Kitamirike goes on to introduce another bizarre theory that since Sudhir, as a shareholder in the bank, could have accessed bank resources to build and consolidate his real estate and hospitality businesses, “by letting the bank collapse and not diverting capital from his other businesses,” to recapitalise Crane Bank, Sudhir was the first winner in the closure and summary sale of Crane Bank.

To back up his theory, he attempts to blame Crane Bank for being the bad-boy of the industry, whose closure single-handedly reduced industry Non-Performing Loans (NPLs) to gross loans ratios from 10.5 per cent in 2016 to 5.6 per cent in 2017.

This is not true because, first of all, according to a forensic audit by PWC on behalf of BoU in December 2016, Crane Bank as of March 2016, only accounted for 20 per cent of the entire industry NPLs. By comparison, in 2014, Standard Chartered Bank had Shs200.8 billion in bad loans – which accounted for more than 42 per cent of the entire banking industry’s NPLs (Shs477 billion). The previous year (2013), they again had 29.2 per cent of industry bad loans of Shs120.1 billion out of a total of Shs411.5b in bad loans.

In both years, Standard Chartered’s bad loans were more than six times bigger than Crane Bank’s bad loans – but Standard Chart Bank was never closed.

Truth is the issue of NPLs cannot be blamed on a single individual or issue, but rather a systemic failure, which if not handled, threatens to crumble the whole economy.

Uganda’s finest communications experts, Mr Muhereza Kyamutetera at a session recently (COURTESY PHOTO)

Crane Bank’s biggest undoing seems to be the fact that in 2016 when most banks whose fingers had been burnt, were holding back on lending, Crane Bank, who until 2015 had modest NPLs, loosened their loan taps a little bit more.
-=-=-
> _STUDY QUESTIONS_
[A] Return the stretch of the Crane Bank passage from "Crane Bank’s biggest" through "little bit more.".
[B] According to the Crane Bank passage, why is it untrue that Crane Bank's closure by itself reduced the industry's ratio of non-performing loans to gross loans? Answer in one to three sentences.
[C] Using the Crane Bank passage, answer these questions:
(i) How much did Standard Chartered Bank have in bad loans in 2014?
(ii) Which firm carried out the forensic audit on behalf of BoU?
(iii) In what year did Crane Bank loosen its lending while most other banks were holding back?
The records that follow are separate material and have no connection to the Crane Bank passage.

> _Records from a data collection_
-=-=-
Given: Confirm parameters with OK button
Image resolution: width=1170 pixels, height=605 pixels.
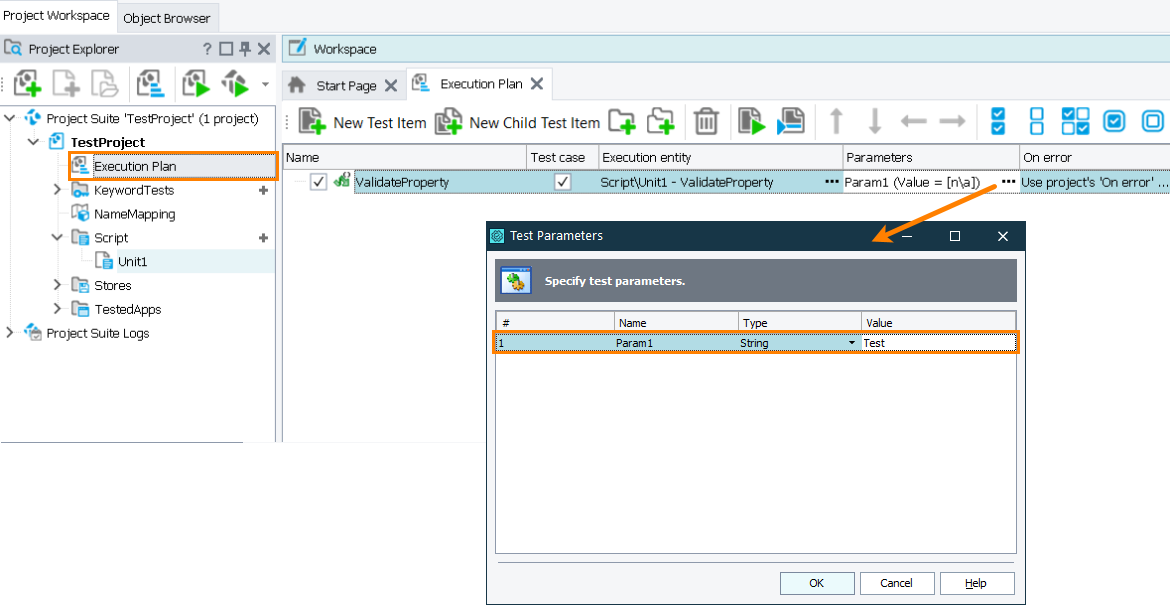Looking at the screenshot, I should coord(816,583).
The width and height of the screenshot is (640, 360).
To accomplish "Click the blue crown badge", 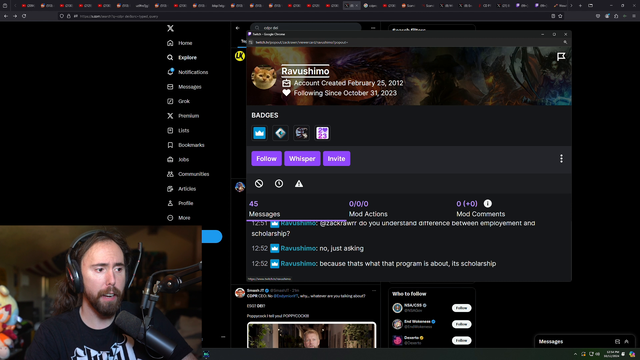I will [259, 133].
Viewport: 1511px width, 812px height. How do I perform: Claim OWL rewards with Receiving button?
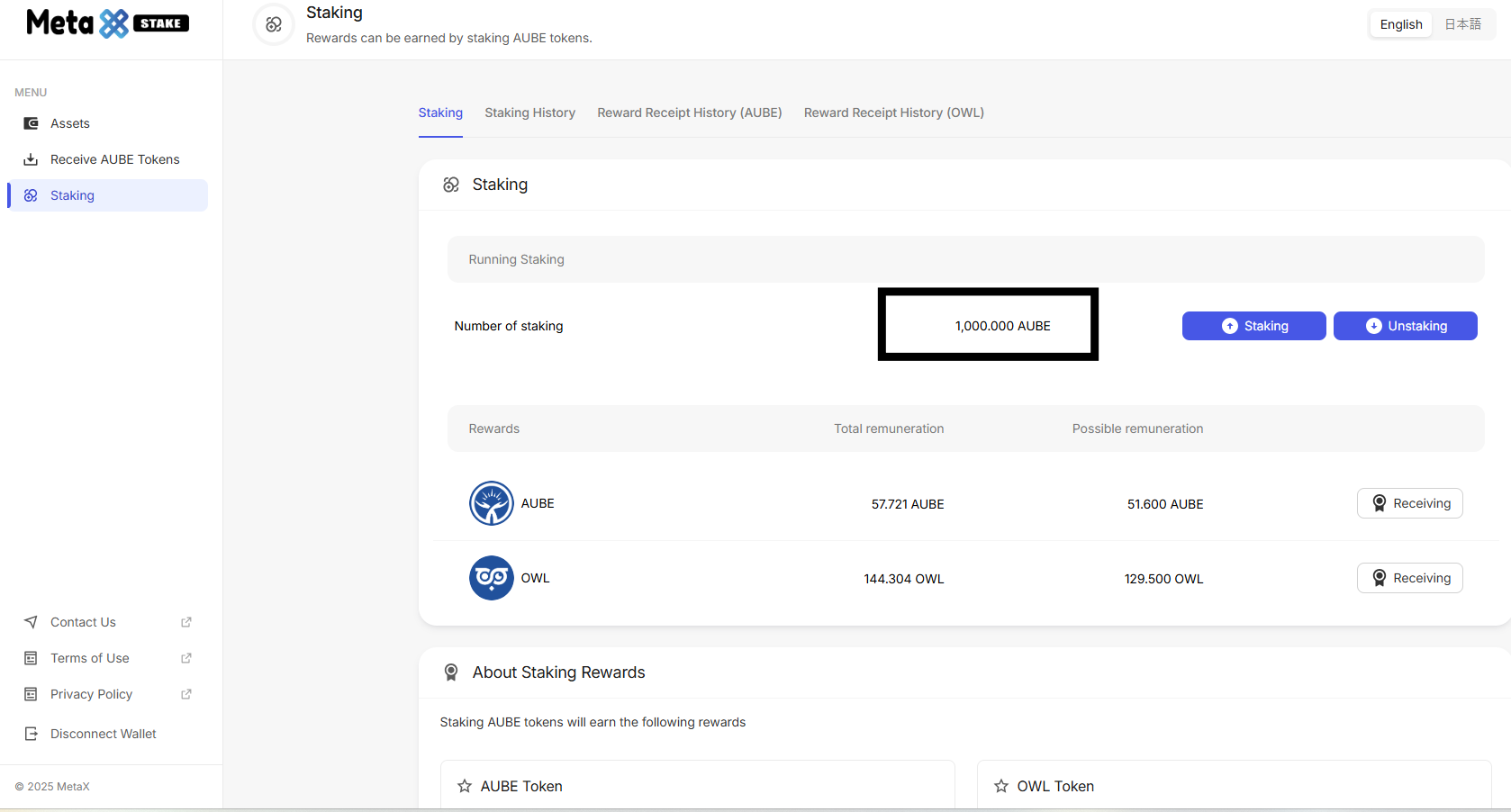point(1409,578)
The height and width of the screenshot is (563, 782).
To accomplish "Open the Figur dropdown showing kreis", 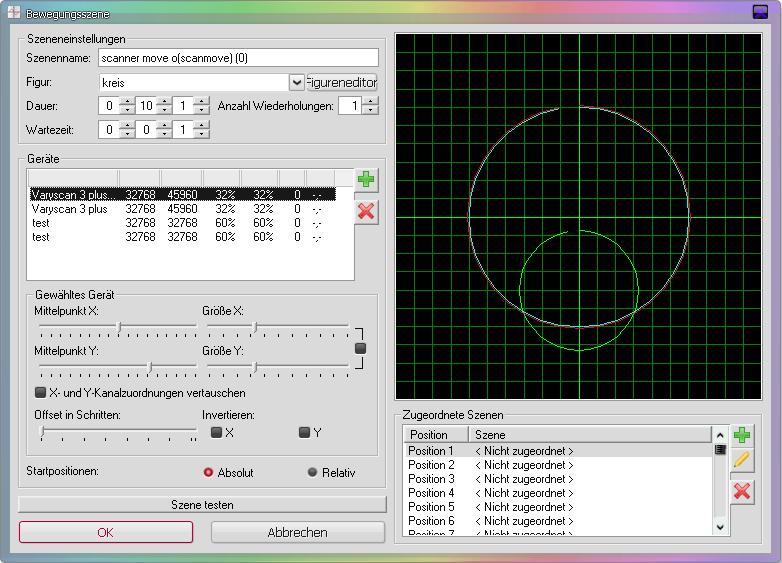I will (x=296, y=82).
-=-=-
> _PER-TASK ANSWERS_
[A]
Crane Bank’s biggest undoing seems to be the fact that in 2016 when most banks whose fingers had been burnt, were holding back on lending, Crane Bank, who until 2015 had modest NPLs, loosened their loan taps a little bit more.

[B] A forensic audit that PWC carried out for BoU in December 2016 found that, as of March 2016, Crane Bank accounted for only 20 per cent of the entire industry's non-performing loans.

[C]
(i) Shs200.8 billion
(ii) PWC
(iii) 2016